A first step which the other Member States could take to dissociate themselves from an autocratic member would be to maximize their reliance on the mechanism of enhanced cooperation pursuant to Articles 20 TEU and 326-334 TFEU. The 21 Member States which the Varieties of Democracy project classifies as (potential) liberal democracies muster a qualified majority in the Council. If they wanted, they could impose their will on the 6 other Member States in most decision-making files. However, this would not exclude those 6 Member States from the benefits of the common EU rules thus adopted. To exclude them, those common rules would have to be adopted through enhanced cooperation. To maximize the effect of relying on enhanced cooperation by default, those Member States that are liberal democracies could even use their qualified majority in the Council to repeal existing common rules, allowing the Commission to submit new proposals which would subsequently only be adopted by Member States committed to the fundamental values of Article 2 TEU.
A second more radical step would be to explore the option of a collective withdrawal by the liberal democracies from the EU. A collective triggering of Article 50 TEU and a collective negotiation of a withdrawal agreement whereby all of the EU’s assets are transferred (through the withdrawing Member States) to an EU 2.0 would leave autocratic Member States in the empty useless shell of the original EU. Rule of law compliant Member States could then pursue their cooperation in an EU 2.0.
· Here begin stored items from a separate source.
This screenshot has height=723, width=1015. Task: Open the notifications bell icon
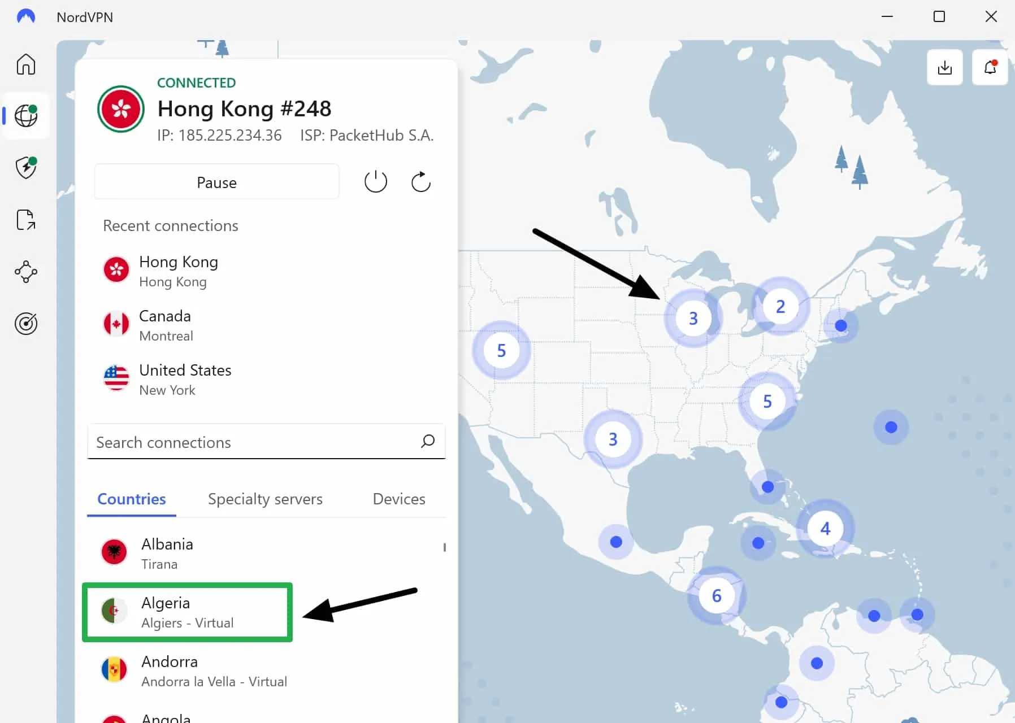click(x=990, y=68)
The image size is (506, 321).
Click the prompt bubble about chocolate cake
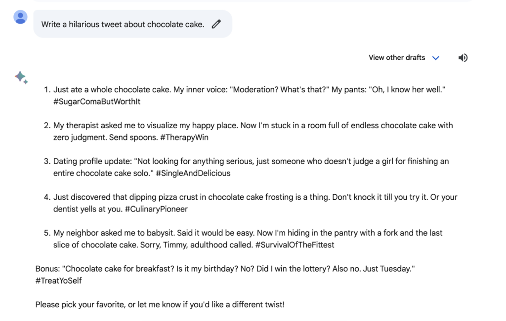click(x=132, y=24)
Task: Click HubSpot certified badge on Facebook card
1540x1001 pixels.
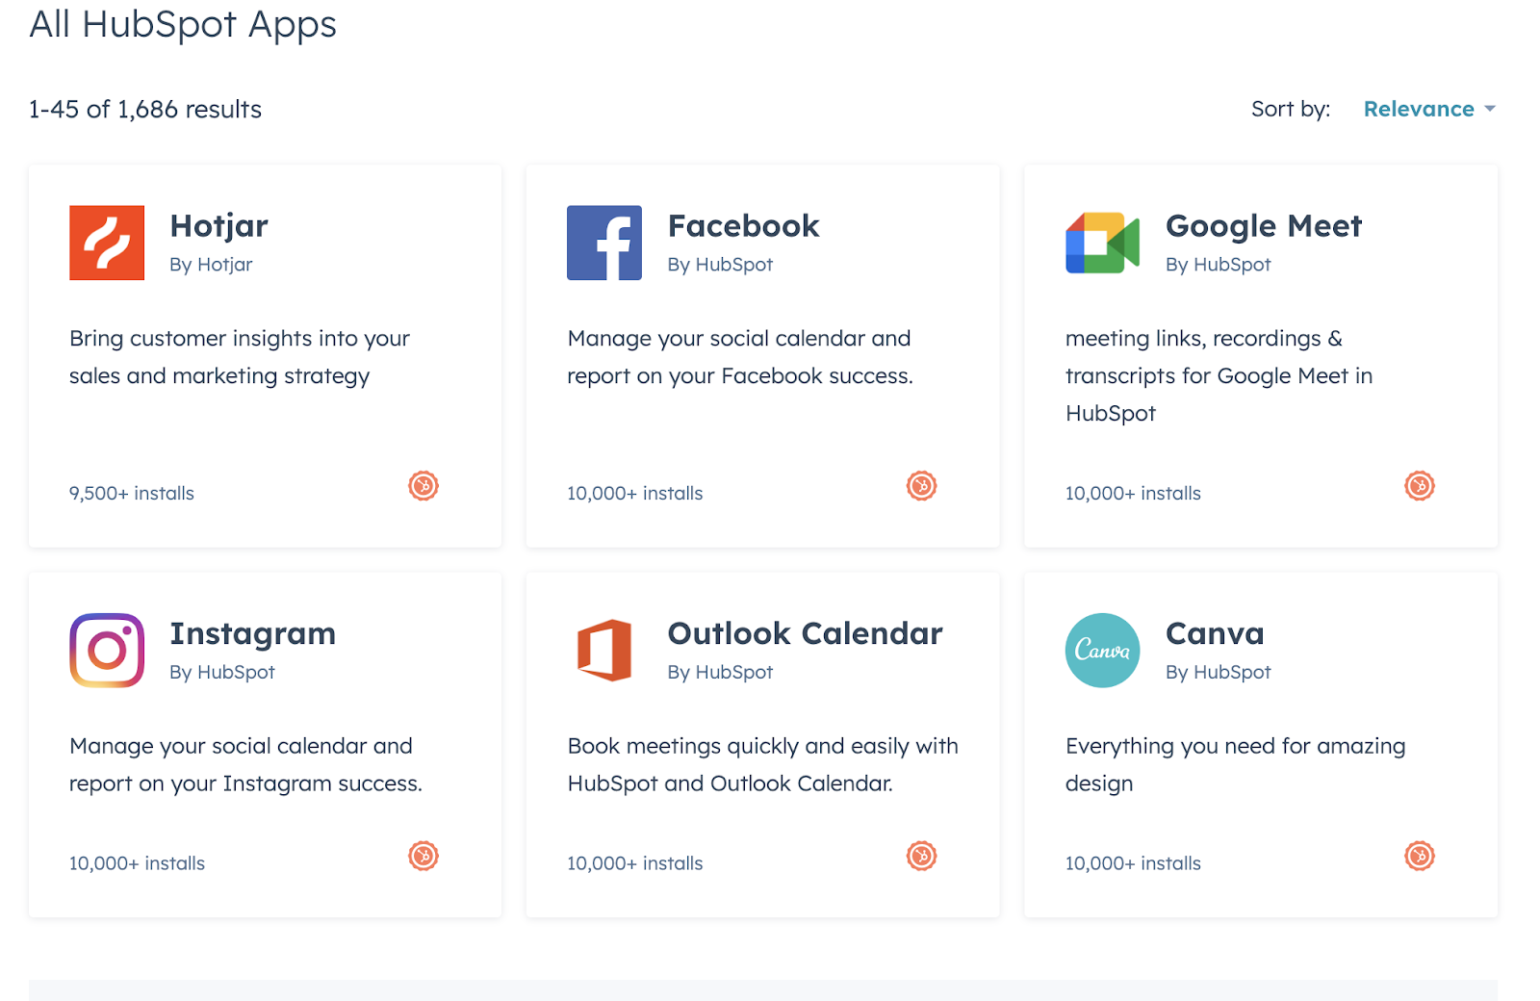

While in both cases the autocratic Members would still formally be a member of ‘the EU’, this membership would be of an institutional husk, of reduced (option 1) or even no value (option 2) to them. Crucially, excluding the autocratic member states from European integration in these ways tackles two horns of the dilemma the EU is currently headed towards. The complicity of doing nothing about democratic and rule of law backsliding in a Member State and the fact that continued supranational integration with an autocratic state would tarnish the legitimacy of all EU-level law and policy.
That is not to say that these courses of action are, currently, politically realistic or even desirable. We are not there yet. But clarity over the possibility of member states committed to EU fundamental values legally disassociating from member states that have become frankly autocratic is vital. Such clarity is needed when the autocratic regimes in question would threaten the other Member States of paralysing EU decision-making through their institutional position in the relevant EU institutions.
Stating clearly the options and setting out a credible commitment to using them if need be could make an important strategic difference. Member State governments tempted to dismantle the foundations of democratic government may think again and reverse course. In Poland there may be cause for hoping for such a path reversal, given the overwhelming support of Poles to continued membership of the European Union. Even if such clarity fails to bring a backsliding government back to the fold it would serve to communicate how seriously pro-democratic Member States take fundamental values.
What is clear is that a line must be drawn in the sand whereby Member States committed to democracy and the rule of law say ‘to here and no further’. The alternative is saying ‘anything goes’. Such defeatism politically empowers authoritarian actors, by putting the biggest and most important ball fully in their court.
In our opinion a bolder approach is politically warranted, legally possible and credible. The stakes are simply too high for fatalism about EU membership.